Just to clear up any lingering confusion, the “useful purpose” that further dialogue on this matter would serve - the “useful purpose” that apparently eludes the BBC, is this:
There are substantive reports now emerging from a variety of independent sources that Britain’s closest ally is committing horrifically brutal war crimes against civilians in Iraq. If the allegations are true, these crimes are being committed with decisive military and diplomatic support from our government. Britain is a relatively free and democratic country, which means that all of its citizens share some responsibility for what its government does. The only way we can exercise effective democratic control over our government is if we have all the relevant information at our disposal.

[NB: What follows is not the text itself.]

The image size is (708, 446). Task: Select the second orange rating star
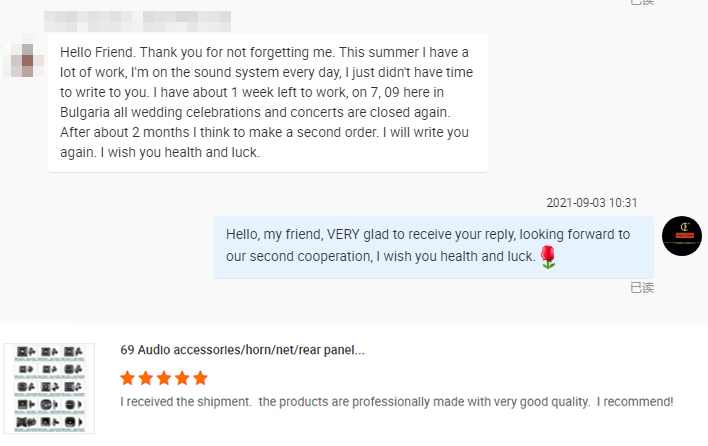146,378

The job of BBC News, as a publicly funded, public-interest broadcaster, is to ensure that we have that information in front of us. It is therefore vital that both BBC executives and those of us who rely on them satisfy ourselves that this most valuable of institutions is, in this most serious of cases, doing its job properly.
As an aside, it’s also worth mentioning the problems posed to major print and broadcast media by the internet; problems which are well documented. Information is now more freely and widely available than ever before. Any failure by the traditional media to report all the relevant information on matters of importance is therefore far less likely to go unnoticed. And when those failures are noticed appropriate conclusions will be drawn and credibility is bound to suffer as a result. For those reasons it is also important from the BBC’s own point of view that it concludes its correspondence with Medialens on these specific allegations in a satisfactory matter.